Several authors have made contributions on Shea butter processing with special emphasis on the socio-economic status of women involved in the processing, identification of their means of livelihood of the processors, the existing processing methods, the level of production of Shea butter by the women processors, ascertaining their level of income and assessing the constraints encountered by the women respondents in Shea butter production. According to Ololade and Ibrahim (2014), some of the major constraints experienced by Shea butter processors include inadequate Shea nuts, involvement in non- farm activities, inadequate finance, inadequate extension services, high cost of equipment, inadequate credit facilities, inadequate source of water and un-coordinated marketing system. But the issue of the microbial contamination of the Shea butter during processing has not been addressed
The results from this study showed the sources of microbial contamination of the different stages of Shea butter processing from the three villages surveyed to be the use of microbes infected Shea kernels, water use in processing, and sources of contamination from the processing environment.
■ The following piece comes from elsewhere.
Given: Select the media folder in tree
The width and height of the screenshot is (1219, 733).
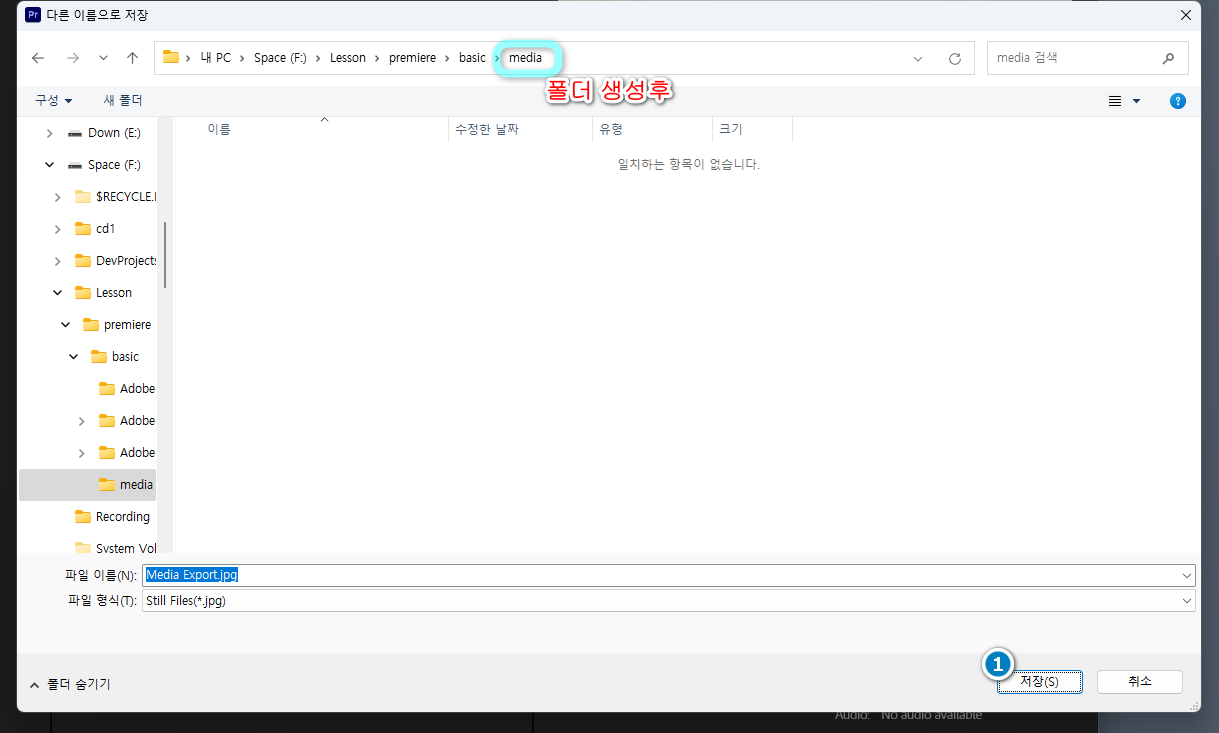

Tracking and monitoring the source of contamination is critical for problem identification and remediation Fong, et al. (2005). The traceability methods used for tracking the movement of associated the microflora from their points of contamination to the processed Shea butter were the macroscopic, microscopic and molecular data for fungi and biochemical data for bacteria. This was enhanced by using the schematic flow chart of Shea butter processing
The presence of coliforms in the Shea butter samples indicates that the source of water use for processing by processors from the three villages is exposed to fecal contamination. According to Arizona Department of Environmental Quality (2010), E. coli and Enterobacter sp. are indicator microorganisms that are used to predict the presence of and/or minimize the potential risk associated with pathogenic microbes. This is because they are nonpathogenic, rapidly detected, easily enumerated, have survival characteristics that are similar to those of the pathogens of concern, and can be strongly associated with the presence of pathogenic microorganisms
The Aspergillus spp. associated with these sources of contamination along the processing line was similar to those previously reported by Esiegbuya et al. (2014) which were reported to have the ability to change the colour of Shea kernels thereby causing kernel discoloration and deterioration.
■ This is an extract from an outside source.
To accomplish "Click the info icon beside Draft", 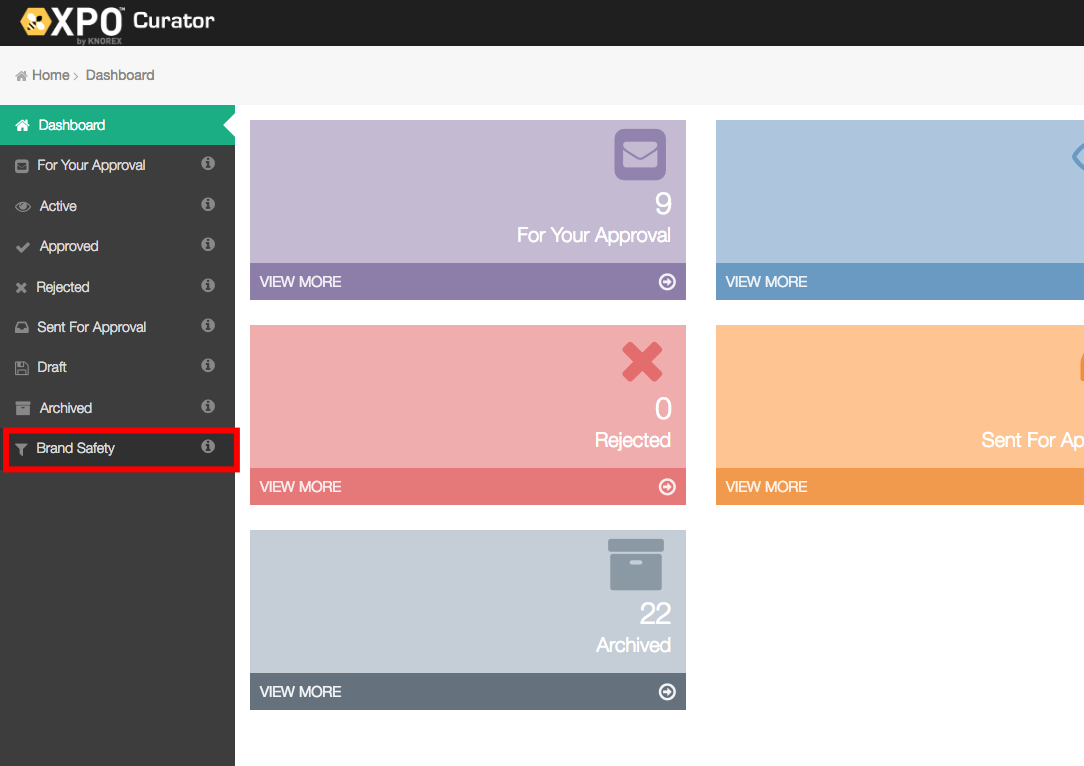I will (x=208, y=366).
Aspergillus niger which was one of the dormant species isolated from this study, has been reported as a major contaminant of peanuts, corns, grains (Cheesborough, 2005) and most popular staple foods in Africa (Thomas et al., 2012). They are also known to produce secondary metabolites and causing of infections in immunocompromised individuals (Klich, 2002).
This study has shown that in order for the microbial quality of processed Shea butter to be improved on, factors such as purity of water, clean processing environment/working utensils, use of non-microbe infested Shea kernels and hygienic condition of processors must be regarded as critical factors in the processing of good quality Shea butter.